The initial AV of NO and SFO presented in this study show a higher value than Codex Standard for Named Vegetable Oils (CODEX-STAN210-1999) (4.0 mg KOH/g). The observation of high initial AV for NO (6.20 ± 0.46 mg KOH/g) indicates a high formation of FFAs. Probably, this is due to oil seeds moisture content and storage periods [19]. Kalua et al. discussed that there were changes in oil quality during cold temperature storage of fruits [20].
As can be seen in Table 1, greater changes in AV were observed for oils subjected to daylight compared to dark storage. This is might be attributed to the elevated rate of hydrolysis (caused by a variety of agents; the presence of moisture in the oil, elevated temperature (above room temperature) and photo-oxidation of the oil. The effects of light on AV of NO and SFO during storage were illustrated in Figure 1.
Figure 1: Influence of light on the AV of NO and SFO during storage. SFORS: Sunflower Oil Room Stored; SFODS: Sunflower Oil Dark Stored; NORS: Nigger Oil Room Stored; NODS: Nigger Oil Dark Stored.

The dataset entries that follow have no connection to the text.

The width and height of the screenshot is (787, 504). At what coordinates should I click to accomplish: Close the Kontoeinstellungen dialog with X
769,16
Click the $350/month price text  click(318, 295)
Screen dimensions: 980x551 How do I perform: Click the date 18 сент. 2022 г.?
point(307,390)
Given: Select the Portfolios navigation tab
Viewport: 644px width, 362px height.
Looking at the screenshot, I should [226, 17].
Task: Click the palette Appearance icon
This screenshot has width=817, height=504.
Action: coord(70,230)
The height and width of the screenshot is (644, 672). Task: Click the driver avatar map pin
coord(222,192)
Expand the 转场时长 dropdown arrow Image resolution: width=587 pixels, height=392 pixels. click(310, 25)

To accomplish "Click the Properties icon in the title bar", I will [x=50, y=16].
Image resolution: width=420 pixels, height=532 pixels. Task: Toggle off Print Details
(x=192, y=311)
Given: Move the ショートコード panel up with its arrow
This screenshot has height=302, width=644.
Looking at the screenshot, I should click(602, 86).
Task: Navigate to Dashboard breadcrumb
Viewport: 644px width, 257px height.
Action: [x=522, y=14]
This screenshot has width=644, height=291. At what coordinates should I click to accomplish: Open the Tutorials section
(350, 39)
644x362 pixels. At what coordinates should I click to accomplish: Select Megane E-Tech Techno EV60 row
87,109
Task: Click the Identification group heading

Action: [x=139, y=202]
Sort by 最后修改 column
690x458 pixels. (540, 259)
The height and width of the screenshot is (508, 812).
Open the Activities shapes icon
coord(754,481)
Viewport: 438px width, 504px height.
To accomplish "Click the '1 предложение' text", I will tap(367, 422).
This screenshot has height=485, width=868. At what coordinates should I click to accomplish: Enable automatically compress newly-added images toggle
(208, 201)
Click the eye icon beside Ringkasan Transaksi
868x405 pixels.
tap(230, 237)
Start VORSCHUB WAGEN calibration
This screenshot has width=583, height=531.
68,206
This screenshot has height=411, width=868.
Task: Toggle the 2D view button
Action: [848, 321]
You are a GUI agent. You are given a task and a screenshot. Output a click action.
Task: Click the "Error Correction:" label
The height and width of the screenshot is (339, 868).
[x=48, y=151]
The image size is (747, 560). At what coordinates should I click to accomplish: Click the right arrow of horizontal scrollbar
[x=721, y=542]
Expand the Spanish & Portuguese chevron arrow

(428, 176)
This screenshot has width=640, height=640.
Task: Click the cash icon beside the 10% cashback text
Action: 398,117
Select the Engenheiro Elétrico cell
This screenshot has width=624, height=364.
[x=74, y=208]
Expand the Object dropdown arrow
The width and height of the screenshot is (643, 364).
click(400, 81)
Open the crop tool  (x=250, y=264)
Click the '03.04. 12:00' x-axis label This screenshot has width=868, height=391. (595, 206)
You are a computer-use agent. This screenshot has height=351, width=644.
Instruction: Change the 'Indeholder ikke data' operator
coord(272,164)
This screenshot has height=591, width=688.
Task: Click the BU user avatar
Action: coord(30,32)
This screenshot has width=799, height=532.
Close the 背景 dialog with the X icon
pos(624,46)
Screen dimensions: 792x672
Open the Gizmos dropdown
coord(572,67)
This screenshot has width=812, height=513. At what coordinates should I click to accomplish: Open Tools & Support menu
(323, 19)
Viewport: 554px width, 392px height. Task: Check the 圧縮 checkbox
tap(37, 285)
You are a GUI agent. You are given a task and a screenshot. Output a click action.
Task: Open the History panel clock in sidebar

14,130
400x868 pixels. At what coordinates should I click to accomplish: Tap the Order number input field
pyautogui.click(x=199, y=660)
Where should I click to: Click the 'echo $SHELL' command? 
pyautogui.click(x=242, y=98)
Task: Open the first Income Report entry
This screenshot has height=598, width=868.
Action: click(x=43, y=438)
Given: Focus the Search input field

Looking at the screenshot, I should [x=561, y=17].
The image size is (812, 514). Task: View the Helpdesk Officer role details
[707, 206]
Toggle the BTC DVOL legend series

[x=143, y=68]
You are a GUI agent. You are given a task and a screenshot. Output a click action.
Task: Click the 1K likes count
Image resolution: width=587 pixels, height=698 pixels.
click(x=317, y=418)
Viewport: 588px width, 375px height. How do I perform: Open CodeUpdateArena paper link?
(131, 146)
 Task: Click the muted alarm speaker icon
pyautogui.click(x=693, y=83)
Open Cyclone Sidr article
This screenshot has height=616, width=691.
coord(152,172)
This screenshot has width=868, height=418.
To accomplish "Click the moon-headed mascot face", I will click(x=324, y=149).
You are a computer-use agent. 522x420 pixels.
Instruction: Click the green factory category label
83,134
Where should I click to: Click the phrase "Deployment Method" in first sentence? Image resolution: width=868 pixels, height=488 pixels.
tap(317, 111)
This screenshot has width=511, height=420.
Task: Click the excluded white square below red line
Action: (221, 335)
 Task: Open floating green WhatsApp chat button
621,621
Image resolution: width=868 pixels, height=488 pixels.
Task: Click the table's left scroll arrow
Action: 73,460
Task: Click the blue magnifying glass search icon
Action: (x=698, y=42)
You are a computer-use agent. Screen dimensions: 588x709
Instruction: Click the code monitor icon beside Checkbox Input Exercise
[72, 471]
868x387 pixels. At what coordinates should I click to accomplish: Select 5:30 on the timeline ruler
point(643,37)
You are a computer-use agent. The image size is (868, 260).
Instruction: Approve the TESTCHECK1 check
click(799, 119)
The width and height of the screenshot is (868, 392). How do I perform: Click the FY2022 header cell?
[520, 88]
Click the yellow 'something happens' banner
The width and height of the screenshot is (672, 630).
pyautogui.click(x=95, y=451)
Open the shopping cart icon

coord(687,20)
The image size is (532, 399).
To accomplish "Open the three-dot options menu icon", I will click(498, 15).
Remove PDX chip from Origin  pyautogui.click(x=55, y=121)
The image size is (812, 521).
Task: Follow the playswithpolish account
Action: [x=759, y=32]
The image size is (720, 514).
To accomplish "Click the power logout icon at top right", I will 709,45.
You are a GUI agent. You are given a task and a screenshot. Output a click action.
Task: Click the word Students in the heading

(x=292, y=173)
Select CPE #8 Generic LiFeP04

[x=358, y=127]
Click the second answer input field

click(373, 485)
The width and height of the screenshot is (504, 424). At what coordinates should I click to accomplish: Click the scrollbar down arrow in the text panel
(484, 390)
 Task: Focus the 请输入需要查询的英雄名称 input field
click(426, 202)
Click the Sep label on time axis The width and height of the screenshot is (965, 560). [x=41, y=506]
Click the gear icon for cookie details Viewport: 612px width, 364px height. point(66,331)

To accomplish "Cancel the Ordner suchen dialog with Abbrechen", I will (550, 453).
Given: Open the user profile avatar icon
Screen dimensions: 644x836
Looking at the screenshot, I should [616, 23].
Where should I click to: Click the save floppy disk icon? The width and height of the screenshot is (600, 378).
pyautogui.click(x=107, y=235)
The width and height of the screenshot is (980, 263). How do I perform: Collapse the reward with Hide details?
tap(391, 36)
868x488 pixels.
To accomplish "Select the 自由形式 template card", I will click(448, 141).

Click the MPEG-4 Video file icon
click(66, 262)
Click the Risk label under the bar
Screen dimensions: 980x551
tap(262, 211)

Light is much more important than temperature in lipid oxidation. When oil-containing foods are exposed to light, they develop off-flavors more rapidly than when protected from the light because light accelerates the rate of oxidation. The AV of SFO stored at daylight was higher (4.50 ± 0.26-24.70 ± 0.6) mg KOH/g than NO (6.20 ± 0.46-21.30 ± 0.46) mg KOH/g stored in similar condition. The low change in AV of NO is probably due to the higher content of saturated palmitic acid, which is less prone to oxidation than unsaturated fatty acids [21].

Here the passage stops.